=== Recorded information ===
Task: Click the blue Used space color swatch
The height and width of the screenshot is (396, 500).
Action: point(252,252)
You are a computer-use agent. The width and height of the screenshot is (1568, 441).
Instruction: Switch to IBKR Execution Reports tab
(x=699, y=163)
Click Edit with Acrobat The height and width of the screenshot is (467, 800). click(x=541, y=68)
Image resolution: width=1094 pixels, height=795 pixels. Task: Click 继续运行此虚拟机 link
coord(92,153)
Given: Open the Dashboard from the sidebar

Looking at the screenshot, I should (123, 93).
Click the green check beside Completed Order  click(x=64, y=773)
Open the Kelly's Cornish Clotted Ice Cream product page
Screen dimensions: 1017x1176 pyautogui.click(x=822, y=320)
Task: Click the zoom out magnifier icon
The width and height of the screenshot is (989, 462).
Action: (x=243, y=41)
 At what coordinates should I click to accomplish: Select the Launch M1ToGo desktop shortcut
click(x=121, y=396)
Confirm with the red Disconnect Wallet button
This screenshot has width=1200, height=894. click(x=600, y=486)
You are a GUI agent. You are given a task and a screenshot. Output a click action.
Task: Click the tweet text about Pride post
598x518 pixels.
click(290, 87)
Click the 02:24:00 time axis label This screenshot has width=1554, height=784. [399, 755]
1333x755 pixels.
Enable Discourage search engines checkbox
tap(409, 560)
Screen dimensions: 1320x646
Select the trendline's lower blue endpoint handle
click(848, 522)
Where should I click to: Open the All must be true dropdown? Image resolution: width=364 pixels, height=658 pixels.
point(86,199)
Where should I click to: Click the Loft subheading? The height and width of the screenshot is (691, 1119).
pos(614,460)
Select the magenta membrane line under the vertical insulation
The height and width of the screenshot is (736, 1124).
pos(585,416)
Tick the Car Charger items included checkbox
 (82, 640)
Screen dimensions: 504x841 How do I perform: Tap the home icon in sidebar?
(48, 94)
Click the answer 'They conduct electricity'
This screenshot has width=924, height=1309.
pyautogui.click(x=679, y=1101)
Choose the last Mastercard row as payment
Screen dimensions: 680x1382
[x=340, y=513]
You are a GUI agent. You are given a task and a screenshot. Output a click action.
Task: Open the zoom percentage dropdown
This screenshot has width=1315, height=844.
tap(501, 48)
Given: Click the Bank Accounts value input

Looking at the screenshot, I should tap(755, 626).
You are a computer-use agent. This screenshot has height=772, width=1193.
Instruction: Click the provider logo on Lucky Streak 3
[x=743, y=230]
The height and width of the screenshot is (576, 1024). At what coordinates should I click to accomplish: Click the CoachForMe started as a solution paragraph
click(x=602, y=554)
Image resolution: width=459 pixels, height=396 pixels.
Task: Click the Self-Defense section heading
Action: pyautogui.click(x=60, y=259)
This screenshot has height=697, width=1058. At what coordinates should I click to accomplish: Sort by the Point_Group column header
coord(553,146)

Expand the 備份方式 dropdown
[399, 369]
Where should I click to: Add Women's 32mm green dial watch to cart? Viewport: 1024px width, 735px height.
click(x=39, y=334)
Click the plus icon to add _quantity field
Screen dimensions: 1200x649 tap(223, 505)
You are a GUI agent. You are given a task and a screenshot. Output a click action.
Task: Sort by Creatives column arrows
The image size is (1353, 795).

=== Work to complete ===
Reproduce only the lines above, starting at the line with "598x518 pixels." and ending at the line with "Task: Open the zoom percentage dropdown", exactly as written.

=== Answer section ===
598x518 pixels.
click(290, 87)
Click the 02:24:00 time axis label This screenshot has width=1554, height=784. [399, 755]
1333x755 pixels.
Enable Discourage search engines checkbox
tap(409, 560)
Screen dimensions: 1320x646
Select the trendline's lower blue endpoint handle
click(848, 522)
Where should I click to: Open the All must be true dropdown? Image resolution: width=364 pixels, height=658 pixels.
point(86,199)
Where should I click to: Click the Loft subheading? The height and width of the screenshot is (691, 1119).
pos(614,460)
Select the magenta membrane line under the vertical insulation
The height and width of the screenshot is (736, 1124).
pos(585,416)
Tick the Car Charger items included checkbox
 (82, 640)
Screen dimensions: 504x841 How do I perform: Tap the home icon in sidebar?
(48, 94)
Click the answer 'They conduct electricity'
This screenshot has width=924, height=1309.
pyautogui.click(x=679, y=1101)
Choose the last Mastercard row as payment
Screen dimensions: 680x1382
[x=340, y=513]
You are a GUI agent. You are given a task and a screenshot. Output a click action.
Task: Open the zoom percentage dropdown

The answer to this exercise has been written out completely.